Work required: Which lines run from the one with "Instruction: Open the" through the end of the data? Retype them exactly, without pictures.

Stored data:
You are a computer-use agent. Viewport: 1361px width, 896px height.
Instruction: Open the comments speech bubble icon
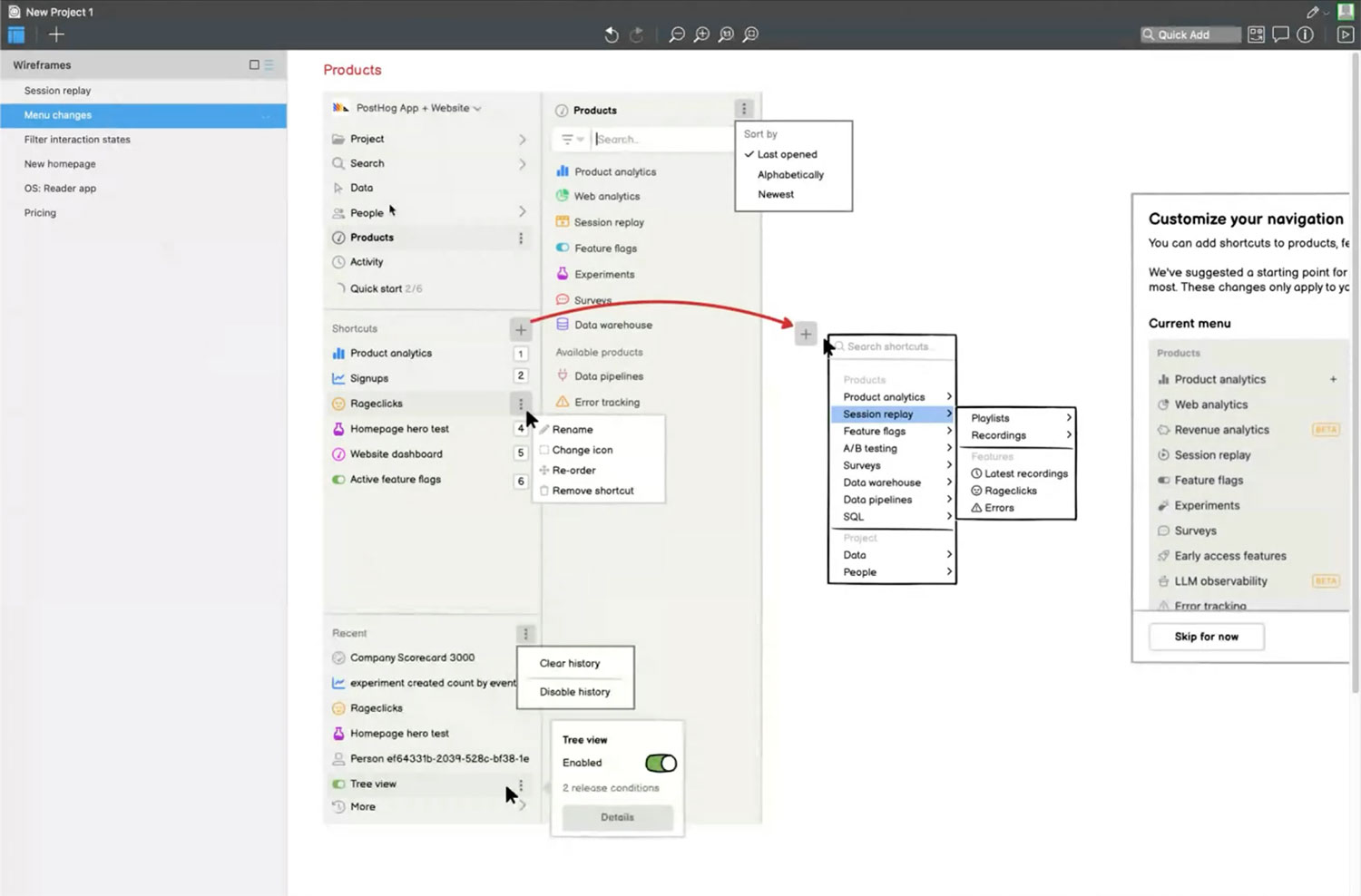point(1280,34)
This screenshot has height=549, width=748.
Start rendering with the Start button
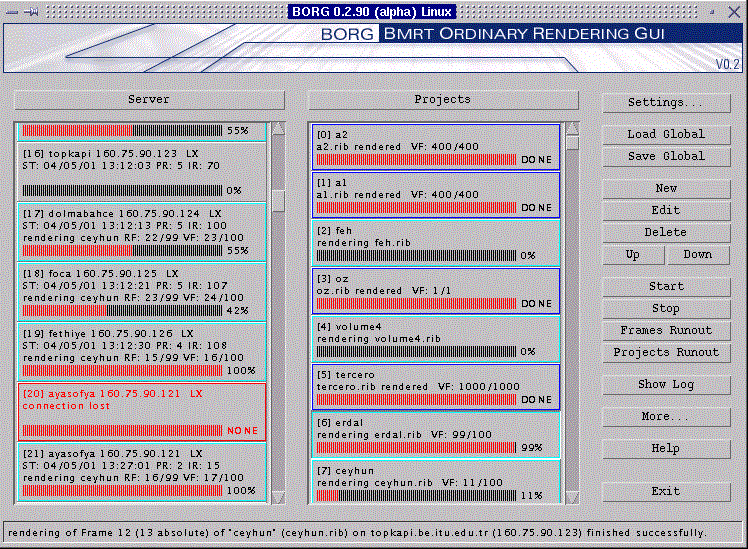pos(665,286)
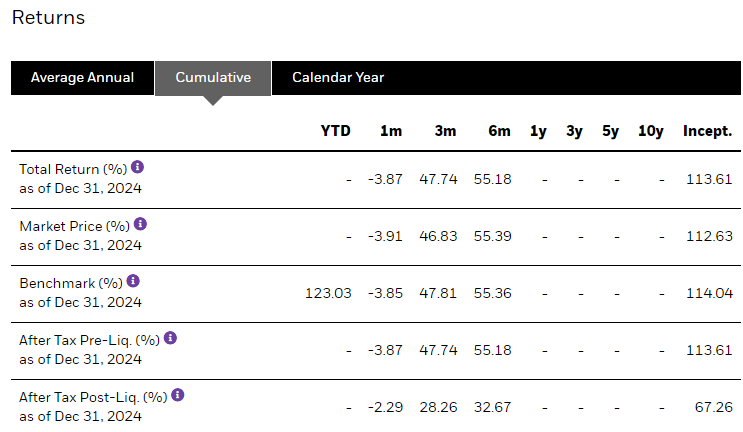Click the Returns section heading
This screenshot has height=432, width=743.
pyautogui.click(x=48, y=18)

Solution:
Instruction: Open the comments speech bubble icon
point(1280,34)
This screenshot has height=549, width=748.
Start rendering with the Start button
pos(665,286)
Click the Returns section heading
This screenshot has height=432, width=743.
pyautogui.click(x=48, y=18)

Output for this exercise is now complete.